My plan this weekend is to smoke salmon for my first time. I have a brinkmann electric smoker just incase if anybody is wondering ahead of time. Ive been watching some videos on youtube and everybody says do it for 30mins, 1hour, 9hours. But i dont know what time is right or wrong! i found these two videos on youtube by malcom reed and larry hall.

malcom reed: 

larry hall: 

In my opinion larry halls brine sounds more delicious, its just i dont know how long i should smoke the salmon!

If anybody has any answers that would be great!


----------



## daveomak (Apr 30, 2014)

There are several methods to smoke salmon.....  Depending on what finished product you are looking for....  Grav Lox...  Kippered...... Cold Smoked/Dried like jerky...... Warm Smoked for a texture like BBQ'd....   and probably 10 more.....     All have different preparations....


----------



## cmayna (May 1, 2014)

Do what for 30 minutes, 1 hr, 9 hr?   Brine?  Smoke?

Brining and smoking times will be governed by wet vs dry brine and then how thick the fish is.  As DaveOmak said, there are tons of recipes out there.  Do a search here and you will find lots of methods which the members use.

For my Salmon filets, I typically do a dry brine for 7+ hours, dry for 2-3 hours, smoke for 3-5 hours.  Just depends on how thick the pieces are.


----------



## bubba96 (May 1, 2014)

Thanks for the answers i really appreciate it. What i meant to say guess i forgot to mention it, Some people said to smoke for 30mins, 1hour, 9hours. And im going to do warm smoking no cold smoking or anything just warm smoke.


----------



## bluewhisper (May 1, 2014)

I've had better luck with salmon than anything else. Cooked more, cooked less, smoked more, smoked less, seasoned more, seasoned less, it always comes out good and everybody likes it. And the price of smoked salmon in the store is crazy expensive.

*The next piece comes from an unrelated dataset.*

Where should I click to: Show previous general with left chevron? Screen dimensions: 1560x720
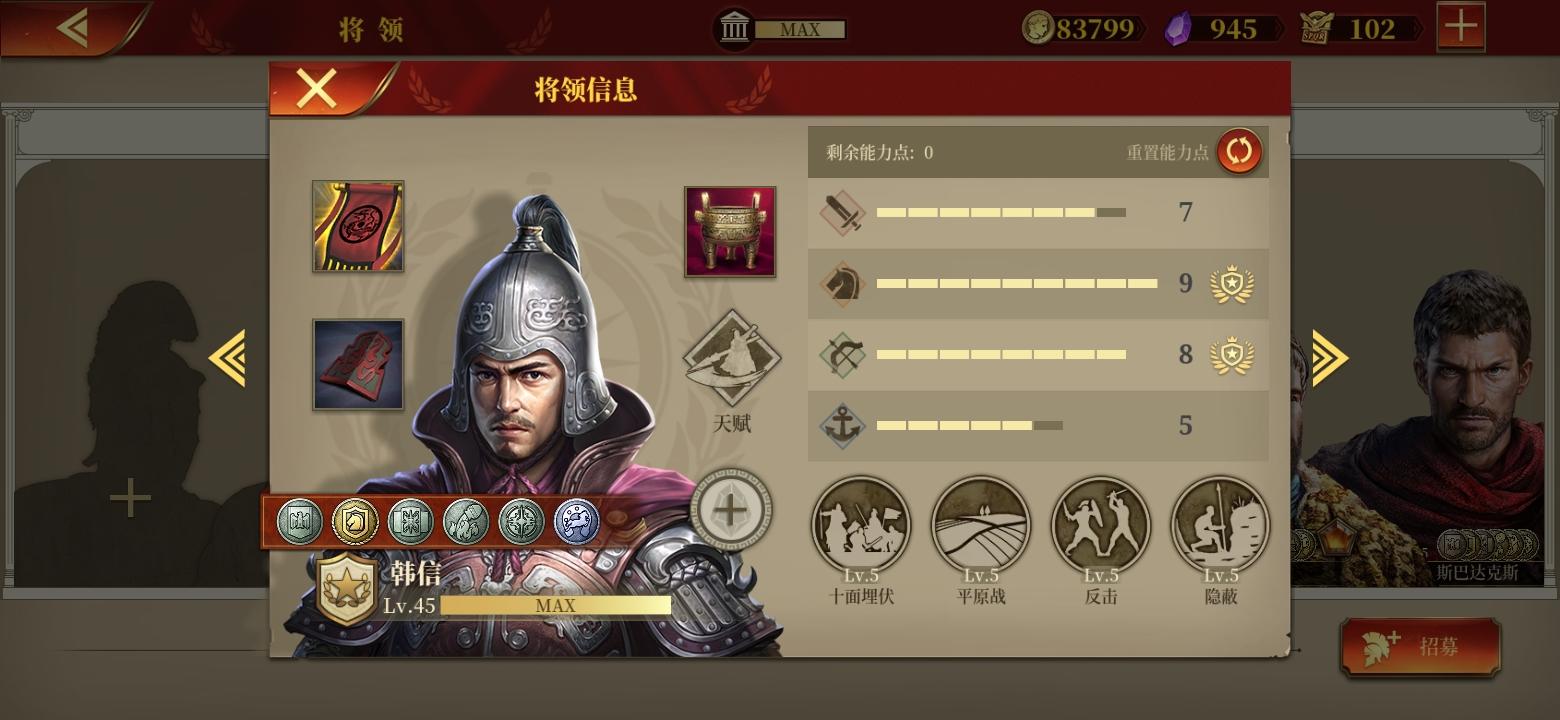click(228, 358)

I'd just say that the more intense the cooking/smoke/seasoning, the more it becomes something to snack in small amounts like using it in a smoked-salmon spread. OTOH you can just barely cook/smoke/season it and eat a full serving like any other cooked fish.

My advice: Take the plunge!


----------



## cmayna (May 1, 2014)

OK so for smoke time, my avg is 3 hours until I reach an IT of 145


----------



## daveomak (May 1, 2014)

Bubba96 said:


> Thanks for the answers i really appreciate it. What i meant to say guess i forgot to mention it, Some people said to smoke for 30mins, 1hour, 9hours. And im going to do warm smoking no cold smoking or anything just warm smoke.



My recipe for warm smoked fish....
Weigh all the fish...  mix up 2% salt and cure #1 at a rate of 1.2 grams per pound (165 Ppm nitrite)....  add onion and garlic to taste and black pepper...   
filet the fish and add the cure/salt seasonings....  place in a bag or sealed container and refrigerate for 48 hours....  turn/mix several times...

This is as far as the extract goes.